# 2008 AIME II Problems/Problem 1

## Problem

Let $N = 100^2 + 99^2 - 98^2 - 97^2 + 96^2 + \cdots + 4^2 + 3^2 - 2^2 - 1^2$, where the additions and subtractions alternate in pairs. Find the remainder when $N$ is divided by $1000$.

## Solution 1

Rewriting this sequence with more terms, we have

\begin{align*} N &= 100^2 + 99^2 - 98^2 - 97^2 + 96^2 + 95^2 - 94^2 - 93^2 + 92^2 + 91^2 + \ldots - 10^2 - 9^2 + 8^2 + 7^2 - 6^2 - 5^2 + 4^2 + 3^2 - 2^2 - 1^2 \mbox{, and reordering, we get}\\ N &= (100^2 - 98^2) + (99^2 - 97^2) + (96^2 - 94^2) + (95^2 - 93^2) + (92^2 - 90^2) + \ldots + (8^2 - 6^2) + (7^2 - 5^2) +(4^2 - 2^2) + (3^2 - 1^2) \mbox{.} \end{align*}

Factoring this expression yields

\begin{align*} N &= (100 - 98)(100 + 98) + (99 - 97)(99 + 97) + (96 - 94)(96 + 94) + (95 - 93)(95 + 93) + (92 - 90)(90 + 92) + \ldots + (8 - 6)(8 + 6) + (7 - 5)(7 + 5) + (4 - 2)(4 + 2) + (3 - 1)(3 + 1) \mbox{, leading to}\\ N &= 2(100 + 98) + 2(99 + 97) + 2(96 + 94) + 2(95 + 93) + 2(92 + 90) + \ldots + 2(8 + 6) + 2(7 + 5) + 2(4 + 2) + 2(3 + 1) \mbox{.} \end{align*}

Next, we get

\begin{align*} N &= 2(100 + 98 + 99 + 97 + 96 + 94 + 95 + 93 + 92 + 90 + \ldots + 8 + 6 + 7 + 5 + 4 + 2 + 3 + 1 \mbox{, and rearranging terms yields}\\ N &= 2(100 + 99 + 98 + 97 + 96 + \ldots + 5 + 4 + 3 + 2 + 1) \mbox{.} \end{align*}

Then,

\begin{align*} N &= 2\left(\frac{(100)(101)}{2}\right) \mbox{, and simplifying, we get}\\ N &= (100)(101) \mbox{, so}\\ N &= 10100 \mbox{.} \end{align*}

Dividing $10100$ by $1000$ yields a remainder of $\boxed{100}$.

## Solution 2

Since we want the remainder when $N$ is divided by $1000$, we may ignore the $100^2$ term. Then, applying the difference of squares factorization to consecutive terms,

\begin{align*} N &= (99-98)(99+98) - (97-96)(97+96) + (95-94)(95 + 94) + \cdots + (3-2)(3+2) - 1 \\ &= \underbrace{197 - 193}_4 + \underbrace{189 - 185}_4 + \cdots + \underbrace{5 - 1}_4 \\ &= 4 \cdot \left(\frac{197-5}{8}+1\right) = \boxed{100} \end{align*}

## Solution 3

By observation, we realize that the sequence $$(a+3)^2 + (a+2)^2 - (a+1)^2 - a^2$$ alternates every 4 terms. Simplifying, we get $$(a+3)^2 + (a+2)^2 - (a+1)^2 - a^2 = 8a + 12$$, turning $N$ into a arithmetic sequence with 25 terms, them being $1, 5, 9, \dots ,97$, as the series $8a + 12$ alternates every 4 terms.

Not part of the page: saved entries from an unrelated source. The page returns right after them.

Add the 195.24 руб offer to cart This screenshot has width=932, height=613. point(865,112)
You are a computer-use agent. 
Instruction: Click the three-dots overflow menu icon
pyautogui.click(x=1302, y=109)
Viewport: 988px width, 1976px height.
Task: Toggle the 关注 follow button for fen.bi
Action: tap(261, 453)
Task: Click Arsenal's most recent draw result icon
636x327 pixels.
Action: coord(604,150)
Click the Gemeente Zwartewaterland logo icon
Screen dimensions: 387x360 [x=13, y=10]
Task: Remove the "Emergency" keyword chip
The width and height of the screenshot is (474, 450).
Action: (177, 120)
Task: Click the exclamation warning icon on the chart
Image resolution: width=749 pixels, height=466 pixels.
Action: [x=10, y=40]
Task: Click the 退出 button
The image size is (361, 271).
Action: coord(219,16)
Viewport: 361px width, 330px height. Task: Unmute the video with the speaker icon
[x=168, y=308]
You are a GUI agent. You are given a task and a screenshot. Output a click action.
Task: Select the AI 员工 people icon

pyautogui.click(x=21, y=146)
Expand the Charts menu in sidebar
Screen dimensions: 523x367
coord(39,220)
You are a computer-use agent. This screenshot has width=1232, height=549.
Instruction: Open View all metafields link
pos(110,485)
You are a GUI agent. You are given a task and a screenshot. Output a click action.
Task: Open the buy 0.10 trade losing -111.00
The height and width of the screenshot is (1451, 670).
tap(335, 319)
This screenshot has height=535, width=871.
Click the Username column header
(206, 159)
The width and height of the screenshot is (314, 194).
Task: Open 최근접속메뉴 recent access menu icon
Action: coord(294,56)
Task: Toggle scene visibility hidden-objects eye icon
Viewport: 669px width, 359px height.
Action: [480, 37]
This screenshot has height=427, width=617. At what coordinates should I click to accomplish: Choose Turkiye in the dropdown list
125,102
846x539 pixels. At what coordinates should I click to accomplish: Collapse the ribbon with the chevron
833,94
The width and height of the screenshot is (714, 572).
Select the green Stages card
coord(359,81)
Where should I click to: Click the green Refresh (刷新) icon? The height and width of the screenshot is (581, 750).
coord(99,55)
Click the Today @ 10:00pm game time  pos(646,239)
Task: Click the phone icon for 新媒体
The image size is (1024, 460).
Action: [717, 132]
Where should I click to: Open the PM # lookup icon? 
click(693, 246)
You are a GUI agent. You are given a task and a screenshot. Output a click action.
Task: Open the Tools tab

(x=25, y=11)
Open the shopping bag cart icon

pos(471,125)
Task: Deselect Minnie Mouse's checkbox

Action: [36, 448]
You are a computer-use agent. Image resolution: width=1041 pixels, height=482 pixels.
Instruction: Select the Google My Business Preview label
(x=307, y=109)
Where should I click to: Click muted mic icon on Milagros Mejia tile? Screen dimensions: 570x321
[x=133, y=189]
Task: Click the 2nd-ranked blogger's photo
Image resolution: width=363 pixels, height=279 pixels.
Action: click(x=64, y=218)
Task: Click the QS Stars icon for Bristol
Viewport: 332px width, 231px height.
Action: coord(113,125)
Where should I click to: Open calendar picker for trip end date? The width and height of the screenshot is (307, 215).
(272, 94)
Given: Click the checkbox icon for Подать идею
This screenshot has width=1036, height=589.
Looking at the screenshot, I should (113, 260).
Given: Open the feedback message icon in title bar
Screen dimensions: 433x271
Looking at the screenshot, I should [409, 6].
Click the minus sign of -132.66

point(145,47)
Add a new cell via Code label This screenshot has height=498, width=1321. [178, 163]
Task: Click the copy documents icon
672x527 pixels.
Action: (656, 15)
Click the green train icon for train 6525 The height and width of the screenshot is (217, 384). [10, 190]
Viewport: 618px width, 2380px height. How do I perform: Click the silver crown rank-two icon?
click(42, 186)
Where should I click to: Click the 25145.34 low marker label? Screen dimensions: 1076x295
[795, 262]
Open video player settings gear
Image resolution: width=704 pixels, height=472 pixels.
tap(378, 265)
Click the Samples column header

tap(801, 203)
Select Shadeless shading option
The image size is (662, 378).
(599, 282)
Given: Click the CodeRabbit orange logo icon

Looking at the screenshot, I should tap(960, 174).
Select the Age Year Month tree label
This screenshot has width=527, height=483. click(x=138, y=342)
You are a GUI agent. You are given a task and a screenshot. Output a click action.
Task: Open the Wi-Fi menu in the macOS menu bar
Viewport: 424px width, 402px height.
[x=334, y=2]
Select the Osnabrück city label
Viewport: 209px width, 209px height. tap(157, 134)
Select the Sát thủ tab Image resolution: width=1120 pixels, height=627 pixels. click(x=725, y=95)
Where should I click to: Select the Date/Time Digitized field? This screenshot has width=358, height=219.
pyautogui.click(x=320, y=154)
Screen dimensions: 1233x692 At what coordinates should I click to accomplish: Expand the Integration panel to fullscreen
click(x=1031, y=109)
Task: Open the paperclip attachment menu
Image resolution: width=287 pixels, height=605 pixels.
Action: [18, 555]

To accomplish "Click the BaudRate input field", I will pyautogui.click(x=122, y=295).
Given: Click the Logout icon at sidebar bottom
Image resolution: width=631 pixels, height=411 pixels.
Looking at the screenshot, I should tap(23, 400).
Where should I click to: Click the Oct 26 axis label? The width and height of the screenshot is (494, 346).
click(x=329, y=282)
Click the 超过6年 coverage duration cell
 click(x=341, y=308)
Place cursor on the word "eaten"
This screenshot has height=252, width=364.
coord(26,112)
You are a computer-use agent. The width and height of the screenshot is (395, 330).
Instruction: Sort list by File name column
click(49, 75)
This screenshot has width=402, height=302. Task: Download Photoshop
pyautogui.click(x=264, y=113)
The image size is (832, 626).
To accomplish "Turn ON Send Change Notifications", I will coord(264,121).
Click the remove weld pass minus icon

Applying the sum of arithmetic sequence formula, we get

\begin{align*} N &= \frac{25\cdot((8\cdot1 + 12) + (8\cdot97 + 12))}{2} \\ &= \frac{25\cdot(20 + 788)}{2} = 10100 \end{align*}

So the answer would be $$\frac{10100}{1000} = \boxed{100}$$.

- erdaifuu

## Solution 4

We can remove the $100^2$ since $100^2 \equiv 0 \pmod{1000}$ and use difference of squares to factor out the rest. This gives $$(1)(99+98) + (-1)(96+97) + ... +(1)(3+2) +(-1)(1+0)$$ Writing this another way, we get $$(99(2) - 1) - (97(2)- 1) + (95(2) - 1) - ... +(3(2)-1) - (1(2) -1)$$ We know that the last one is negative because all the numbers before multiplying that are in the form $4a - 1$(eg. $99 = 25(4) - 1$) are positive.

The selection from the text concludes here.